I remember reading a bumper sticker once that said,  “ Hire a teenager while he still knows everything “ . Well, I was a bit like that once and never more so than in Dr. Scammell’s English class. I was reminded of this during the recent 50th anniversary reunion of my Montreal high school graduating class when I walked right into Dr. Scammell’s old classroom.

Like all the classrooms, it was the usual rectangle and quite un-noteworthy except perhaps for the big windows with multiple panes and which, with some effort, you could hoist up and open. But the old school was noteworthy in other ways, particularly in the quality of its teachers. One year my home room and English teacher was Dr. Arthur Scammell, a man of some renown in his home province of Newfoundland as the author of “ The Squid Jiggin’ Grounds “, the closest thing that “ The Rock “ has to a national anthem. But for many of us Dr. Scammell was a figure of fun. His glasses were constantly sliding down his nose and were thick enough to give him a mildly humorous, self-deprecating, owlish quality. He was also impossibly unkempt.  His shirts tails hung out and his belt dangled for being pulled too tight. His unruly balding head of hair was in permanent need of a comb which he didn’t seem to possess. He perspired profusely and on hot steamy days would constantly wipe his brow with a handkerchief tired from overuse. And his suits were rumpled, their underarms stained and salted like a codfish hung out to dry.

To make matters worse, we his students had no appreciation for the rich folk culture of his native soil and its seafaring ways. We were big city boys and Newfies the butt of jokes. And Dr. Scammell was a Newfie who struggled to maintain order in the class. But the failed disciplinarian was a poet at heart and a good soul when given the chance. And so it was that every now and then we would beseech him to sing his beloved national anthem with the catchy tune and chorus that every one of us remembers to this day:

“   So this is the place where the fishermen gather,

     In oil skins and boots and cape-anns battened down “                                                                                              

When he consented to sing he would stand and put on a full throated performance, his shoulders squared and arms raised, swinging from the elbow as a squids’ might do if on a hook. It was an energetic performance and his hair would fall over his face. His eyes would twinkle and for a brief moment he was back home, the sweat stains of his shirt on full orange display. He would be greeted by howls of laughter from his callow young charges and then sit down convinced I hope that he had made us fall in love with that enduring song.   

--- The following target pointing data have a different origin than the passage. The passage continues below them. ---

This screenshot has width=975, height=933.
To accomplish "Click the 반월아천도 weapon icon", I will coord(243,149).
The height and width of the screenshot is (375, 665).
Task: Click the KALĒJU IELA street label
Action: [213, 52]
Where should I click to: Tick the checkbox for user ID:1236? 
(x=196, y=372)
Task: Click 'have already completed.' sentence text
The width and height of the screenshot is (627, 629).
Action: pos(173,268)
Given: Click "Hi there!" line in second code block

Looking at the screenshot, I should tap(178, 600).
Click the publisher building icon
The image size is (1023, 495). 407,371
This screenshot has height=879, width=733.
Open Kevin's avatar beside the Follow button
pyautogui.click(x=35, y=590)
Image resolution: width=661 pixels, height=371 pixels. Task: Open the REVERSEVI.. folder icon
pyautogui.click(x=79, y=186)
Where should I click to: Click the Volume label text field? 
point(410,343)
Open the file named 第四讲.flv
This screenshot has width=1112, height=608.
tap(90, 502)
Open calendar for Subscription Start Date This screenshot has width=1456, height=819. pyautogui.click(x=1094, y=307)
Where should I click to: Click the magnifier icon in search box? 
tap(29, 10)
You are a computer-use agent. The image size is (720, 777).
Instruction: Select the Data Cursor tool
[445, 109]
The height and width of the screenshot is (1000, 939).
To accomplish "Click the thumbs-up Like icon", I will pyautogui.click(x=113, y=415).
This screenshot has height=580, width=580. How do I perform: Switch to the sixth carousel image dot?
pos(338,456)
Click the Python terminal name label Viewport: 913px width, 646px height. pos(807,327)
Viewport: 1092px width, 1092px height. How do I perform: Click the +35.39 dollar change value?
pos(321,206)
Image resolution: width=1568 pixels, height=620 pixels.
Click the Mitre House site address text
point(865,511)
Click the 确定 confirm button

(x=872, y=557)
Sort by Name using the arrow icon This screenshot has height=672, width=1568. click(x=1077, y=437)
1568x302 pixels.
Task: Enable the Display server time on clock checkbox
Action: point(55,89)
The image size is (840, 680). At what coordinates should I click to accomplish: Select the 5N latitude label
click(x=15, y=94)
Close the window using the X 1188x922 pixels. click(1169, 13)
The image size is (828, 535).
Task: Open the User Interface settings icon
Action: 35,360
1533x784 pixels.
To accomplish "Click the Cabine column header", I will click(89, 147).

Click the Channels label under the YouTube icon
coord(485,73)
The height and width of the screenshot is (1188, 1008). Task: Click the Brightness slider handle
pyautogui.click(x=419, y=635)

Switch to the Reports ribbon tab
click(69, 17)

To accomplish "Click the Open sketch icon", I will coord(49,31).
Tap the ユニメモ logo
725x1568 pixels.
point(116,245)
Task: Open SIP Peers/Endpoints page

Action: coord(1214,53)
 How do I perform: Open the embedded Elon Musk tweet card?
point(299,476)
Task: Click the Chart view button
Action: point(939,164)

I’m old enough now to know that I probably don’t know that much. But I do know this. I know of at least one of my fellow students who attribute his love of reading to Dr. Scammell. I know that in his home town of Change Islands there is a school named after him. I know that according to their website Change Islands “ is built along the shores of a long and narrow tickle that separates the two largest islands“ and that it has a nurse practitioner, Medina Foley,  “ who came to the Island with her husband Greg, three kids and her Newfoundland pony Trumpet “ . It sounds like a place I would like to know.

I also know that in 1988 Dr. Scammell was named to the Order of Canada.